There is only the record of a few field notes preserved in the county clerk's office. Two days later, the other surveyors found traces of blood on the prairie and in the ashes.
Mrs. Haver, of Meade, 1963, cousin of Capt. Short said Mr. Harold Short had told her this: an agreement had been made that if any of the surveyors needed help, they would set a grass fire. However, this was impossible since the grass had already been burned off, at this particular place.
The Indians made the attack from ambush in the ravine. The surveyors fought from the shelter of the wagons, driving the oxen, loading their guns, laying their dead and wounded in the wagon and going with all speed to their comrades to Lone Tree camp.
As dusk fell, the fees surrounded them and only one man remained, Mr.

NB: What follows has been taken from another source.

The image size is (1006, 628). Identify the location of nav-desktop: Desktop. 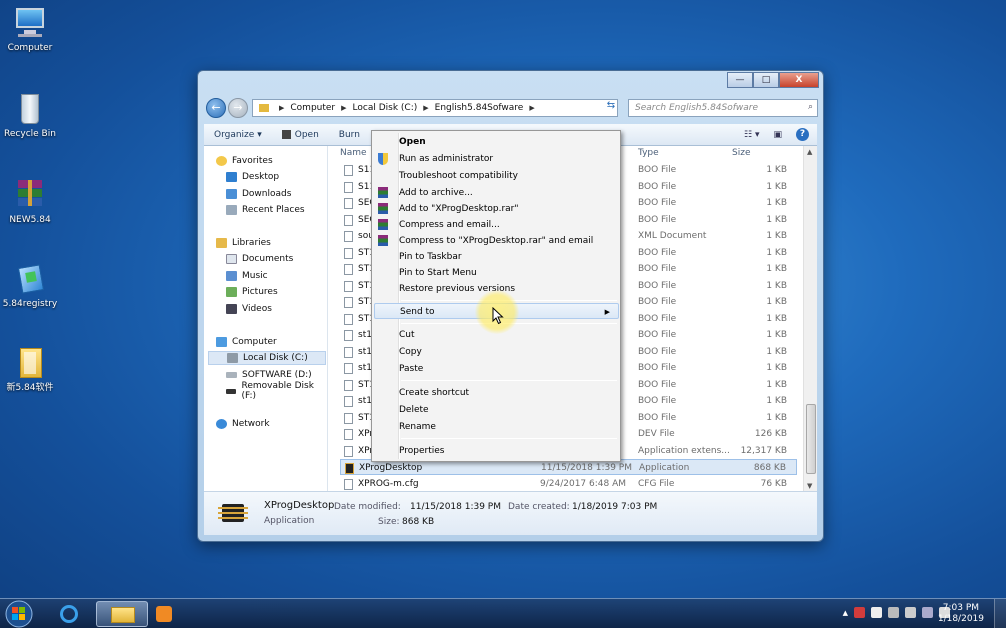
(252, 177).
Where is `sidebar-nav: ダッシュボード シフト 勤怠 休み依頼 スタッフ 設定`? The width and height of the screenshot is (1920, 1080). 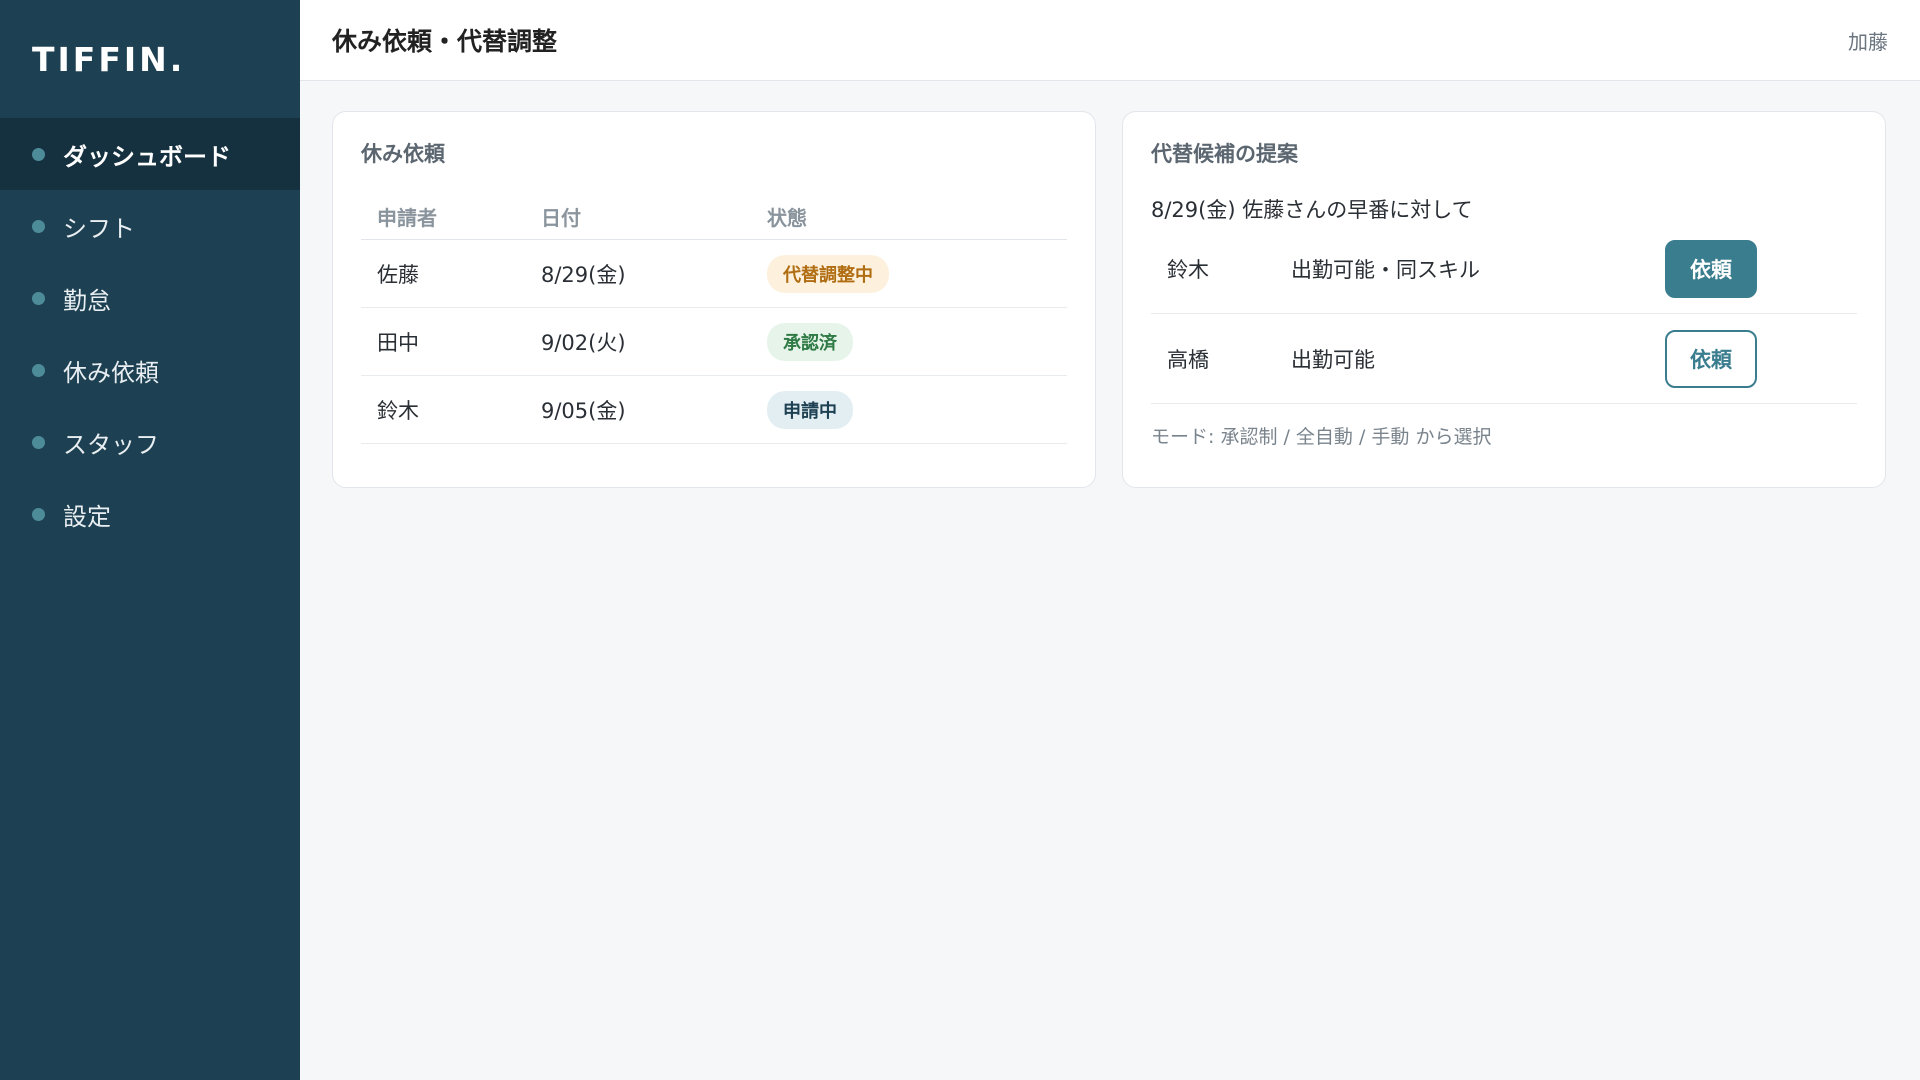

Shaw, as told by the marks of iron from his boot heels. The oxen were killed and hind quarters cut off. Near the wagon, side by side the Indians had laid six bodies; Capt. Short, Truman Short, Mr. Shaw and his son J. Allen, Harry Keuchler and Harry C. Jones. The camp dog lay dead beside its master. Their suffering was endeddoing their work for humanity. Capt. Short and son and Mr. Shaw were scalped and other others had their heads crushed.
In the darkness the red men gathered together and carried away their fallen warriors. Crooked Creek murmured as it passed six silent forms whose death brought sorrow to four homes.
No one expected Capt. Short and his men until the end of the week.
About noon on Wednesday, Capt. Thrasher and crew were working. They looked east and a Mr. Crist saw something white. On investigating, the dead were found. They found 28 bullet holes in the wagon and eight in the water barrel. They placed the dead in the wagon and went to camp. Here a grave was dug and each corpse was wrapped in canvas as they were laid to rest a short distance, about 100 yards, southeast of Lone Tree. Work was abandoned. The surveyors returned to Fort Dodge with the awful story. That winter, through the Commandant at Leavenworth, metallic coffins were brought here to the grave, accompanied by soldiers. The remains were taken up and returned to their homes.
Some 20 miles to the west, a short time after the massacre, hunters saw a party of 25 Indians leaving camp. At the camp they found parts of a chain, compass and papers belonging to Capt. Short. Later through the Germaine girls, taken captive by the Cheyenne Indians and later rescued by our soldiers, information was obtained. A Cheyenne, Chief Medicine Water, and his band returned with a horse belonging to Truman Short. A number of Indians were missing too. Some were convicted and sent to prison in Florida but later were released.
Later, the Indians were real sorry of the deed they had done.